## Task
One part of the entries below is wanted: the lines from the one containing "The width and height of the screenshot is (1207, 592)." through the one containing "Task: Select the 'Small (0-45)' bill filter". Write those out exactly and nothing else.

——

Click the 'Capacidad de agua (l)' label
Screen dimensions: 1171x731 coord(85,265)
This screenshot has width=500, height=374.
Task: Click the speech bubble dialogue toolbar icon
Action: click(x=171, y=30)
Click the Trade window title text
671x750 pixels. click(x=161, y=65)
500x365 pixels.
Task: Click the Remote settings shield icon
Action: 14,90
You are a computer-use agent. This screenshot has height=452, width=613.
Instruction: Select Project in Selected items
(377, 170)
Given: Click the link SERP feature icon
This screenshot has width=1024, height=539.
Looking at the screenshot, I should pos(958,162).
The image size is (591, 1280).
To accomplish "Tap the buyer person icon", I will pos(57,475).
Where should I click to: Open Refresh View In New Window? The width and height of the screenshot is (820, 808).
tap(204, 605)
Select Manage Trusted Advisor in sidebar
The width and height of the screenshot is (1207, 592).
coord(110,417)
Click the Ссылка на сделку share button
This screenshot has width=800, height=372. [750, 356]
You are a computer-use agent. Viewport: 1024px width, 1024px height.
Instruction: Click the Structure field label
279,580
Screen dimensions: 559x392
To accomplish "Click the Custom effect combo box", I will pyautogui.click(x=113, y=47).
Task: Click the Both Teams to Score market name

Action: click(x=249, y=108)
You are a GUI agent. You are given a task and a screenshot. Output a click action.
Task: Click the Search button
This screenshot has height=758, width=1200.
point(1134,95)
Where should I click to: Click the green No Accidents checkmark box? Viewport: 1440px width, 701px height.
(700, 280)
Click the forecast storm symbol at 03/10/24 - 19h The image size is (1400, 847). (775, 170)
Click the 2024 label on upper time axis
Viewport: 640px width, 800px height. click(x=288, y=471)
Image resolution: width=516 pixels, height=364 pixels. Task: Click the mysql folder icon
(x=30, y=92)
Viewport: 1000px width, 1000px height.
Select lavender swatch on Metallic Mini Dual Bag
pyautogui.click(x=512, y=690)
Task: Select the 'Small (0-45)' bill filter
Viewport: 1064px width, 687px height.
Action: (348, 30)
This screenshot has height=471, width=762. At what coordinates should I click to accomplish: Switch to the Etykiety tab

——

## Expected answer
The width and height of the screenshot is (1207, 592).
coord(110,417)
Click the Ссылка на сделку share button
This screenshot has width=800, height=372. [750, 356]
You are a computer-use agent. Viewport: 1024px width, 1024px height.
Instruction: Click the Structure field label
279,580
Screen dimensions: 559x392
To accomplish "Click the Custom effect combo box", I will pyautogui.click(x=113, y=47).
Task: Click the Both Teams to Score market name

Action: click(x=249, y=108)
You are a GUI agent. You are given a task and a screenshot. Output a click action.
Task: Click the Search button
This screenshot has height=758, width=1200.
point(1134,95)
Where should I click to: Click the green No Accidents checkmark box? Viewport: 1440px width, 701px height.
(700, 280)
Click the forecast storm symbol at 03/10/24 - 19h The image size is (1400, 847). (775, 170)
Click the 2024 label on upper time axis
Viewport: 640px width, 800px height. click(x=288, y=471)
Image resolution: width=516 pixels, height=364 pixels. Task: Click the mysql folder icon
(x=30, y=92)
Viewport: 1000px width, 1000px height.
Select lavender swatch on Metallic Mini Dual Bag
pyautogui.click(x=512, y=690)
Task: Select the 'Small (0-45)' bill filter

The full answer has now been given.